Number of pensioners expected to increase by 240,000 over next 25 years

Deaths are anticipated to outweigh births annually in Scotland for the next 25 years, according to new Scottish Government projections.

New official figures predict there will be an additional 240,000 pensioners over the next 25 years, an increase of 23 per cent, while the working age population is expected to fall by 7,000 people.

Life expectancy is projected to increase for men and women and the gap between male and female life expectancy will narrow, with a baby girl born in 2043 expected to live to 83.8 years and a baby boy to 80.6 years.

Cabinet Secretary for Culture, Tourism and External Affairs Fiona Hyslop said the statistics showed Scotland needed inward migration to support the workforce.

She said: “We want people in Scotland to live longer, healthier and happier lives so this projected increase in life expectancy is extremely welcome.

“Today’s figures also suggest that inward migration will be the only driver of population growth in Scotland, however, they do not take into account the damaging potential impact of Brexit.

“Our pension age population is projected to grow while our working age population falls, and could decline even further if EU migration is reduced.
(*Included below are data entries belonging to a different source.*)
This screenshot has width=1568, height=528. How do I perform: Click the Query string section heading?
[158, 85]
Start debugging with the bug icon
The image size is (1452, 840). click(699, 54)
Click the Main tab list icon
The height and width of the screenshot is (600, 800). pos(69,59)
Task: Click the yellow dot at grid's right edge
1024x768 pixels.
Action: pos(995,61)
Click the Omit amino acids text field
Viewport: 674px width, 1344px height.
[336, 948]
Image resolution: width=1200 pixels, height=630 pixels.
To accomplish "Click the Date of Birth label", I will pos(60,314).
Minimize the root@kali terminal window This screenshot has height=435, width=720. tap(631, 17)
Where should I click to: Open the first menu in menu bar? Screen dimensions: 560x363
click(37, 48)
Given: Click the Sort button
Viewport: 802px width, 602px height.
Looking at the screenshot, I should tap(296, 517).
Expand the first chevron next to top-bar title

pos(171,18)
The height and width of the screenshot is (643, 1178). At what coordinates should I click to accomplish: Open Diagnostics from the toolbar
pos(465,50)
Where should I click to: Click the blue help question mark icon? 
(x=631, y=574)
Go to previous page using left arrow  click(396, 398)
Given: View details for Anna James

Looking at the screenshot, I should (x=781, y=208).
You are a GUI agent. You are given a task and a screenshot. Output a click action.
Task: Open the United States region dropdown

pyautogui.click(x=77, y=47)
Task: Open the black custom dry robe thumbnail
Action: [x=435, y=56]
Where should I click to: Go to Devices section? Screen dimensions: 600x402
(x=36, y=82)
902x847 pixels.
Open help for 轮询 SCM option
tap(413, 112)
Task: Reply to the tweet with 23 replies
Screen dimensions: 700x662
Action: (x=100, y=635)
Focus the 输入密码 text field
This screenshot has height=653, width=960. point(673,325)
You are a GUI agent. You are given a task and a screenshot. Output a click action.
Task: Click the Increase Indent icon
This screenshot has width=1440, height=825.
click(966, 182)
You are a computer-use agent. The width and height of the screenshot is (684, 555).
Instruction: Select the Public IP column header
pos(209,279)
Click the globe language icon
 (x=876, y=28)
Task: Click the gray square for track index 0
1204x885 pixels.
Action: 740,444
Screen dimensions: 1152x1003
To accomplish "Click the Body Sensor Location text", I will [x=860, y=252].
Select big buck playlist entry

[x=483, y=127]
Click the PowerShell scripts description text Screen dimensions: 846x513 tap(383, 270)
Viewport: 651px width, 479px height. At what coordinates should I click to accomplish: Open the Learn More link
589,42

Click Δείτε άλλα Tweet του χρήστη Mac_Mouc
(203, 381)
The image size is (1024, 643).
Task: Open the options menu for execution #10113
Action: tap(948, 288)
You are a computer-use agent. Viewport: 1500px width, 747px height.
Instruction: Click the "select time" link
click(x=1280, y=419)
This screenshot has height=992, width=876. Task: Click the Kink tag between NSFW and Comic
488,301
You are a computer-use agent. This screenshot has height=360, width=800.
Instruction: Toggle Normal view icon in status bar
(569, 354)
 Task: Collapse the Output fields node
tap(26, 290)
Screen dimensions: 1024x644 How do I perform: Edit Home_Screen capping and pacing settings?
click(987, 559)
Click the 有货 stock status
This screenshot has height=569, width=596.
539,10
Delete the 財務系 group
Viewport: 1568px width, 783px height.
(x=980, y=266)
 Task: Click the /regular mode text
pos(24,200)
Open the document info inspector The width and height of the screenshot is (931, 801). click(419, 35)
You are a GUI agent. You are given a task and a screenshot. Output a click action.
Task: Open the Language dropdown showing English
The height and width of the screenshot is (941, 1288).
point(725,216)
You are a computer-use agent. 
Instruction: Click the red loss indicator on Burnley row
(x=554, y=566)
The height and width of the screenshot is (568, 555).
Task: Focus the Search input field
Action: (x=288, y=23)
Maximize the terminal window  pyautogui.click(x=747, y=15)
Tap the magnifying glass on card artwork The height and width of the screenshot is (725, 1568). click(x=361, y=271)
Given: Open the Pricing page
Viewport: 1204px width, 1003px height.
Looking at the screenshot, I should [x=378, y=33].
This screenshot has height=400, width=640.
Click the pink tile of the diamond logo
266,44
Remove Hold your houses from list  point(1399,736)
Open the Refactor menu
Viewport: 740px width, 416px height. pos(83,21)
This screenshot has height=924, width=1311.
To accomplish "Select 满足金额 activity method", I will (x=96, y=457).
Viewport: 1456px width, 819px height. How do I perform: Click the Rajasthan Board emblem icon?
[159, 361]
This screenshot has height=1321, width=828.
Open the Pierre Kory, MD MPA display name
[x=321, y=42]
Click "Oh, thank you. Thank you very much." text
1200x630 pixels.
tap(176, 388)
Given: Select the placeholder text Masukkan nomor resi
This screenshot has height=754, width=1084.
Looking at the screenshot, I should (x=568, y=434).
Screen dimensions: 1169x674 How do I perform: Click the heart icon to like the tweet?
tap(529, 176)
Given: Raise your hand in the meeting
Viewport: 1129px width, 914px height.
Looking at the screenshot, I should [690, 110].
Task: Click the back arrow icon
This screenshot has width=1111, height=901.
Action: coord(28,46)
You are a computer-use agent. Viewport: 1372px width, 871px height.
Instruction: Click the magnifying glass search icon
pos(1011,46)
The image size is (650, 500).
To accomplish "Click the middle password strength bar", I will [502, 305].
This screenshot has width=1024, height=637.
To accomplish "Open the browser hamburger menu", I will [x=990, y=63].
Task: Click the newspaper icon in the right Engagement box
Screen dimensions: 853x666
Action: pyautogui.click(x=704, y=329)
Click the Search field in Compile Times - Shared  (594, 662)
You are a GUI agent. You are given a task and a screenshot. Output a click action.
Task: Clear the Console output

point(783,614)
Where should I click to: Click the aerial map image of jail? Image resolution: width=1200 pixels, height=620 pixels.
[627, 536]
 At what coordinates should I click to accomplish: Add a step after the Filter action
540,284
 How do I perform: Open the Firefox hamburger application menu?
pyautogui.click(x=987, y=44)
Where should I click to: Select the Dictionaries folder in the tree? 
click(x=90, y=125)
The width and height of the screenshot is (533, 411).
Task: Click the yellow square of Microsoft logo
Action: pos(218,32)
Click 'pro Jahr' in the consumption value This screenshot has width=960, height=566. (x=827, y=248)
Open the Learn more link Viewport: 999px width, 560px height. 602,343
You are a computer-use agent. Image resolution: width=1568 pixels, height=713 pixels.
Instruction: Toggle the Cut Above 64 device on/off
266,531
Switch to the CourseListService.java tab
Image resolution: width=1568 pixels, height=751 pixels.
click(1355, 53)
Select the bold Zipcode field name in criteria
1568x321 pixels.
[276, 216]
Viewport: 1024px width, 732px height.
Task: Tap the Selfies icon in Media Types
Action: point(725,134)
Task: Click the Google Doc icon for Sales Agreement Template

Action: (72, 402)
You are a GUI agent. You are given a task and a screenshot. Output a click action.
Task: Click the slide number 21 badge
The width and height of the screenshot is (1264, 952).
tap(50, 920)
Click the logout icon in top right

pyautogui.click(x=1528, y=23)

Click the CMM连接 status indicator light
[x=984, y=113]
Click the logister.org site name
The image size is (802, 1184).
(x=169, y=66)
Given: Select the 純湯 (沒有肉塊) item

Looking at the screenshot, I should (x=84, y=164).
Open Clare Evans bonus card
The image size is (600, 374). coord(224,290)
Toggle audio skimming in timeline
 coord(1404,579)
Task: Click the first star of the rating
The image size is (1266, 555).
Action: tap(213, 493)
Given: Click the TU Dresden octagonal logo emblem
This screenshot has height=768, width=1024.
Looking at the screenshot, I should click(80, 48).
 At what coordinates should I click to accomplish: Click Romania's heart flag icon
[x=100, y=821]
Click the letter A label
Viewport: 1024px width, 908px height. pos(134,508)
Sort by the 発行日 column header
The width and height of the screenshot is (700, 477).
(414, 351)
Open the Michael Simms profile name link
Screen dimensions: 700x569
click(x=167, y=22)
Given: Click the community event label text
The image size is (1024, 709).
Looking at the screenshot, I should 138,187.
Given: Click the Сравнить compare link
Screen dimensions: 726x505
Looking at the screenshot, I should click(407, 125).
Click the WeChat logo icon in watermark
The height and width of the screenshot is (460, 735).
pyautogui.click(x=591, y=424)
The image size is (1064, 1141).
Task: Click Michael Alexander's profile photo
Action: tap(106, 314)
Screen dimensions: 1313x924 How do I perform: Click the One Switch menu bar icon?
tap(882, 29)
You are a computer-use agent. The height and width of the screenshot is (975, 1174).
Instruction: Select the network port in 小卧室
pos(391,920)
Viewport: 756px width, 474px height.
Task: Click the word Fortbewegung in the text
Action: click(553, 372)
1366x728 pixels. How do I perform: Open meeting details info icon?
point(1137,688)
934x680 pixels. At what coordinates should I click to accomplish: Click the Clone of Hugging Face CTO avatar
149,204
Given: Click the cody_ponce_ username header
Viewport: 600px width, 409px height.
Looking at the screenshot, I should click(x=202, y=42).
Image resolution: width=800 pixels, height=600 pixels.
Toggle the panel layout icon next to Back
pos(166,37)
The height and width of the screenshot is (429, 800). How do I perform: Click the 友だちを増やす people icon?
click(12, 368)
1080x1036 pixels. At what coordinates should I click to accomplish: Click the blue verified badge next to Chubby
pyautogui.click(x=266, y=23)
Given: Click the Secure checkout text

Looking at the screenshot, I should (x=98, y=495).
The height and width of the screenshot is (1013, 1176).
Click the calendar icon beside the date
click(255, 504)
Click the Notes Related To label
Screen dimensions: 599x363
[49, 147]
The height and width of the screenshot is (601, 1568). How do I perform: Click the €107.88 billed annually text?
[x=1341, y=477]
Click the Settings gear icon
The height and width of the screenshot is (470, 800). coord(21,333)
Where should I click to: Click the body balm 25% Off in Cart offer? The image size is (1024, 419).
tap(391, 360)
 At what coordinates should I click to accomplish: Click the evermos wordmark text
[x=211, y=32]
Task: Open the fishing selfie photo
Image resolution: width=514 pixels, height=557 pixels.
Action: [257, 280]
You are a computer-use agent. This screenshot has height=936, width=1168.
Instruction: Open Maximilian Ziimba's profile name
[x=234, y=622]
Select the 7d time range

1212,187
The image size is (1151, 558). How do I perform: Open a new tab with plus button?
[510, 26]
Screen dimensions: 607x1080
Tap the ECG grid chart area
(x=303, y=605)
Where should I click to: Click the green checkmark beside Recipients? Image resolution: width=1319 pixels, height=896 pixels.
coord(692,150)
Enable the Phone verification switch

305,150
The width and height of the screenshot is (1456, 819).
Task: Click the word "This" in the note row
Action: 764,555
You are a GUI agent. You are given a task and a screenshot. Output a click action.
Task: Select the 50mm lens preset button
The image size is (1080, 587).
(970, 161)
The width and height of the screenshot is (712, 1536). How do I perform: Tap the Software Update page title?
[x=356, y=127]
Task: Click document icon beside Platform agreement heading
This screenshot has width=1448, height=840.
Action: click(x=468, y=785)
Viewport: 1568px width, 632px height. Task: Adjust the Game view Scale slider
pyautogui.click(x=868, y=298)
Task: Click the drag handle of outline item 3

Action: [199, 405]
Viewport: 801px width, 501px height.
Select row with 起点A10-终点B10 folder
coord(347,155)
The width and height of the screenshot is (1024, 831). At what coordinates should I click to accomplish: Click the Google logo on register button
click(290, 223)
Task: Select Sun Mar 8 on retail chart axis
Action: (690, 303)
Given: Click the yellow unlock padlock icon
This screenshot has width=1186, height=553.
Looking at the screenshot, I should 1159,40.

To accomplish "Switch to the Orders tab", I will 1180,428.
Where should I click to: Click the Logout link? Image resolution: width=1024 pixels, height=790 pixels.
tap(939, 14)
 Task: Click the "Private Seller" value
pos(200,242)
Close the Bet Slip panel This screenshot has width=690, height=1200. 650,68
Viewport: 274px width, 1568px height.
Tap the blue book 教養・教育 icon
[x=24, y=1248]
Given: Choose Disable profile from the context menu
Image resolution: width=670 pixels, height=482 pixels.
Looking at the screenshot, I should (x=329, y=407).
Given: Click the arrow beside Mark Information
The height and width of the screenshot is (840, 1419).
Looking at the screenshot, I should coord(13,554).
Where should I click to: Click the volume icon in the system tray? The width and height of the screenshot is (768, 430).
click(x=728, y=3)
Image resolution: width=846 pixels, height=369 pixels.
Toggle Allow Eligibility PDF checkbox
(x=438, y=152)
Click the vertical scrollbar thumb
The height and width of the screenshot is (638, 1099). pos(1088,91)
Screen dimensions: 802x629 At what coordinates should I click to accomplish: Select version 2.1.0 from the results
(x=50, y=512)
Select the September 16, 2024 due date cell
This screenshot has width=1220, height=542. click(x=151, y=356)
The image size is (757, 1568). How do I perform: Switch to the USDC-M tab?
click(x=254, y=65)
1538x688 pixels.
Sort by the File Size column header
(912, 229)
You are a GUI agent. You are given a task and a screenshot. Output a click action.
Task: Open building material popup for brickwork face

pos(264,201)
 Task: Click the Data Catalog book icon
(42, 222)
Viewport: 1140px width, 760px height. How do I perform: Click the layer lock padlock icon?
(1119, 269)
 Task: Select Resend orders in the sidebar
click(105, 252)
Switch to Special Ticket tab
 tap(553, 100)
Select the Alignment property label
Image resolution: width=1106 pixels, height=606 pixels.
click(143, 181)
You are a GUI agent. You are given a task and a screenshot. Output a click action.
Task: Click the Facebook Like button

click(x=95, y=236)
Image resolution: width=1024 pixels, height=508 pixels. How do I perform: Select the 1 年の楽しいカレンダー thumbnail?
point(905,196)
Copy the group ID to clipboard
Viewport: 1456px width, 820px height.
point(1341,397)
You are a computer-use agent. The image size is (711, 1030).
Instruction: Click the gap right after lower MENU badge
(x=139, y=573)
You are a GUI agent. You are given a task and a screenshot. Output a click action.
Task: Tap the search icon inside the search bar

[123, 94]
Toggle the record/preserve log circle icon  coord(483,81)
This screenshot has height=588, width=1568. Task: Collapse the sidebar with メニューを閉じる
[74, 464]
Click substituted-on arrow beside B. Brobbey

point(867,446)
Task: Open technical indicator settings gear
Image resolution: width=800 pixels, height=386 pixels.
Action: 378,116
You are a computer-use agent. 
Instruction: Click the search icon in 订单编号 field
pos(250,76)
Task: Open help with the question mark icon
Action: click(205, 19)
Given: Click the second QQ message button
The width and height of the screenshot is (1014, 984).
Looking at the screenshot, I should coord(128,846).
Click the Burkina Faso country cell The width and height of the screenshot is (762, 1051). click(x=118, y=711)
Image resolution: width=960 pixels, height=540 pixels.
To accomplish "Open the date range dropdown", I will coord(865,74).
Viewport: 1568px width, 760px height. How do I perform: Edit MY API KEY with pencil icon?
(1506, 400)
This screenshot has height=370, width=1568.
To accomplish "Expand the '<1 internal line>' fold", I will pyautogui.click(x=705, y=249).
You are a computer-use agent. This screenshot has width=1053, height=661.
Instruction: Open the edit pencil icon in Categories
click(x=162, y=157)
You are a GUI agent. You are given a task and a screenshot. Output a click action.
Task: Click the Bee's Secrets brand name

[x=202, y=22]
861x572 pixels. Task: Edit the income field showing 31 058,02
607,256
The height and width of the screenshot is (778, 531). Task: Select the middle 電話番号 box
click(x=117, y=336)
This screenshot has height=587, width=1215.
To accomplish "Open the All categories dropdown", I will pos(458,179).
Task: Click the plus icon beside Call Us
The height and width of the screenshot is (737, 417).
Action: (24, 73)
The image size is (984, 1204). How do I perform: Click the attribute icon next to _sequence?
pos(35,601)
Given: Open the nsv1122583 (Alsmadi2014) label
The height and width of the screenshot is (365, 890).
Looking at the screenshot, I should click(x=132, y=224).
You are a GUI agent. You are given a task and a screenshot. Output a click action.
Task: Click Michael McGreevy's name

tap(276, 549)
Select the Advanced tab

This is why Scotland needs inward migration to support our public services and economy, particularly in sectors like tourism, hospitality, construction and agriculture, but also to enrich and diversify our society.

“The Scottish Government recently established a ministerial taskforce to look at Scotland’s future population challenges and develop new solutions to address demographic changes, including supporting rural settlement and growing our birth rate and working age population.

“However, it is clear Scotland urgently needs powers to deliver a tailored immigration system so we can mitigate against the risks of the UK Government’s increasingly restrictive policies and ensure Scotland can continue to be a welcoming, progressive and diverse country.”